A summary of ICMP packet types can be found at http://www.iana.org/assignments/icmp-parameters.
Although ICMP is generally harmless, there are nevertheless some message types that ought to be dropped.
Redirect (5), Alternate Host Address (6), Router Advertisement (9) can be used to redirect traffic from your site.
Echo (8), Timestamp (13) and Address Mask Request (17) can be used to obtain information on whether the host is up, the local time and the address mask used on your network, respectively. Note that they have associated response message types. While these are not exploitable in and of themselves, they do leak information that may be useful to the attacker.
ICMP messages are also sometimes used as part of DOS attacks (e.g. flood ping, ping of death).

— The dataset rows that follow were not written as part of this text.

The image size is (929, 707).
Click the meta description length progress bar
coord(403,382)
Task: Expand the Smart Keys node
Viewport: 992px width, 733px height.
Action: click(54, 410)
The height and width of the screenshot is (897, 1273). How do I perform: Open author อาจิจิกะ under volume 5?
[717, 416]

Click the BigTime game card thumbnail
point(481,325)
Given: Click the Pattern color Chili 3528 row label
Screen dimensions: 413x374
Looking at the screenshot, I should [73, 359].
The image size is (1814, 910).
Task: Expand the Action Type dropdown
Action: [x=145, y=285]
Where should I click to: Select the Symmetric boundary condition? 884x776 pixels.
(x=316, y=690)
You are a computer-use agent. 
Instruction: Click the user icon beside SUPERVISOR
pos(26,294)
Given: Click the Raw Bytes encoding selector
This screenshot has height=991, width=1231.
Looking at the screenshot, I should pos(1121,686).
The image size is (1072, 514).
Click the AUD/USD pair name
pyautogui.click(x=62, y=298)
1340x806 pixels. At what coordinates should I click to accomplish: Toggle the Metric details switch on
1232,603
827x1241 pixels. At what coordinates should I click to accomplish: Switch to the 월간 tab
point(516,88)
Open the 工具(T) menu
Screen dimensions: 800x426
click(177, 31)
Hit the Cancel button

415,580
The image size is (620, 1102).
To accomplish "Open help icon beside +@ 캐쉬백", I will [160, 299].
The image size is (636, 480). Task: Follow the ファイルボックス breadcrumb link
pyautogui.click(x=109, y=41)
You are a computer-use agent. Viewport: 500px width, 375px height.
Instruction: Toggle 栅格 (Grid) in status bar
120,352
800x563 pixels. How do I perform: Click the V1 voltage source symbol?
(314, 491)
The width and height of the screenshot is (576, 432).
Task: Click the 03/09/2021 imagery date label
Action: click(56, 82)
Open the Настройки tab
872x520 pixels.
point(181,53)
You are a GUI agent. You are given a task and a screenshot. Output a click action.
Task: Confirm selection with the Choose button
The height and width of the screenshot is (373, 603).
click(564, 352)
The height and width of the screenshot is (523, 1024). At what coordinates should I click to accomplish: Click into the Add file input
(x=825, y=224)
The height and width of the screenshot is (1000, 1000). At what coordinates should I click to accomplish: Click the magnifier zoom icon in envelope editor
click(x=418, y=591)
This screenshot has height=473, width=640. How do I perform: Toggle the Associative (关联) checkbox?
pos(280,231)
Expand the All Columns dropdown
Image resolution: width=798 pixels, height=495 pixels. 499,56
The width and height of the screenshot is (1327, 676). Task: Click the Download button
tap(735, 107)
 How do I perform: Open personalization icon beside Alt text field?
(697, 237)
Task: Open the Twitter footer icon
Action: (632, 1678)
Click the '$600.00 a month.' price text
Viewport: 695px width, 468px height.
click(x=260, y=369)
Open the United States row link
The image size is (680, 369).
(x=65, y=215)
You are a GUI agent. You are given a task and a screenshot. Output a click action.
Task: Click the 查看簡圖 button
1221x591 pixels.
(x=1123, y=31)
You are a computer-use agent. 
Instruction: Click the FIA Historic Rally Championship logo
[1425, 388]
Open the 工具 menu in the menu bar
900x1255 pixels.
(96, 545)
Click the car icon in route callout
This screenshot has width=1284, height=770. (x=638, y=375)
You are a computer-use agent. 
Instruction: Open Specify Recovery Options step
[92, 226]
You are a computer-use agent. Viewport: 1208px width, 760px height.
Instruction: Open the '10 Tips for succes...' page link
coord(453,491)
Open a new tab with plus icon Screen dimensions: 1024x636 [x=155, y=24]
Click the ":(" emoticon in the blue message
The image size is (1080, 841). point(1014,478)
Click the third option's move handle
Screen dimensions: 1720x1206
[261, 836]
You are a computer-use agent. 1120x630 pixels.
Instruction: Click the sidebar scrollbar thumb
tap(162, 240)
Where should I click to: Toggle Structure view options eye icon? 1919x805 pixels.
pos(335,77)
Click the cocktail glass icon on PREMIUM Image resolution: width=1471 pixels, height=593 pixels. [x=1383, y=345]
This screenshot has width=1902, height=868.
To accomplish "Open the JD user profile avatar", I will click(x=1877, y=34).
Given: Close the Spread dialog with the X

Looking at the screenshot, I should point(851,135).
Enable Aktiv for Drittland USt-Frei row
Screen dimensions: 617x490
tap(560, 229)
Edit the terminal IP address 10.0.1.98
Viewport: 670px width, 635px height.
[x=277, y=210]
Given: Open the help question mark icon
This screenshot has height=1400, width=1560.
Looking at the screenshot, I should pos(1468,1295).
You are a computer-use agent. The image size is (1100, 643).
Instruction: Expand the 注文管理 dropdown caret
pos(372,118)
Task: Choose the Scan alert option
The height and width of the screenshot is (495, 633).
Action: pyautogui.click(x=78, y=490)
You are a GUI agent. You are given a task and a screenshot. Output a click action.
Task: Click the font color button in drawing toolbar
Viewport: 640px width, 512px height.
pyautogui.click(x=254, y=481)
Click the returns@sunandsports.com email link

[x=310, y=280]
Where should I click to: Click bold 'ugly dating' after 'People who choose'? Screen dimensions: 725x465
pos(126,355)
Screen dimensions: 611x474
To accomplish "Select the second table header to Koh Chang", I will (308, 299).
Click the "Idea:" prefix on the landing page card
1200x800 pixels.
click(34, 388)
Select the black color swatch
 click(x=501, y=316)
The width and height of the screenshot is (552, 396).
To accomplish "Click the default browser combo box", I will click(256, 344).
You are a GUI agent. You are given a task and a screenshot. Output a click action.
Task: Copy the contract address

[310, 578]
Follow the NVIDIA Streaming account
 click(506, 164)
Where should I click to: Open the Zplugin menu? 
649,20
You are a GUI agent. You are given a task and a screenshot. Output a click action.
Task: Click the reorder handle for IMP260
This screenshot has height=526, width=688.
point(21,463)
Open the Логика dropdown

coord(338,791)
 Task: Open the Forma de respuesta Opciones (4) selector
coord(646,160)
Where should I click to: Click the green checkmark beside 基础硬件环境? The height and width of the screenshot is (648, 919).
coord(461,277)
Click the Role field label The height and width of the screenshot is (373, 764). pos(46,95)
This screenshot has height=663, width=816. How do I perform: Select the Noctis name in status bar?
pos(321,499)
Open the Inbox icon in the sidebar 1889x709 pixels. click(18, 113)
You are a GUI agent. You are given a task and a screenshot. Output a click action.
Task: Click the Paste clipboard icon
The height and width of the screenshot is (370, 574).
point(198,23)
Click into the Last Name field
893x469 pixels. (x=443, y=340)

A Note About Packet Fragmentation
If a packet is larger than the TCP MSS (Maximum Segment Size) or MTU (Maximum Transmission Unit), the only way for the packet to reach its endpoint is to be fragmented, While there are legitimate reasons why a packet is fragmented, it can also be exploited.
Since only the first fragment of a fragmented packet contains a header, it is impossible to for packet filters to examine additional packet fragments without doing fragment reassembly. Typical attacks involve in overlapping the packet data in which packet header is normal until it is overwritten with different destination IP (or port) thereby bypassing firewall rules. Fragmented packets can also used as part of DOS attacks to crash older IP stacks or by saturating the link/CPU load.
The connection tracking code in Netfilter/Iptables automatically does fragment reassembly. It is however still vulnerable to link/CPU load saturation attacks.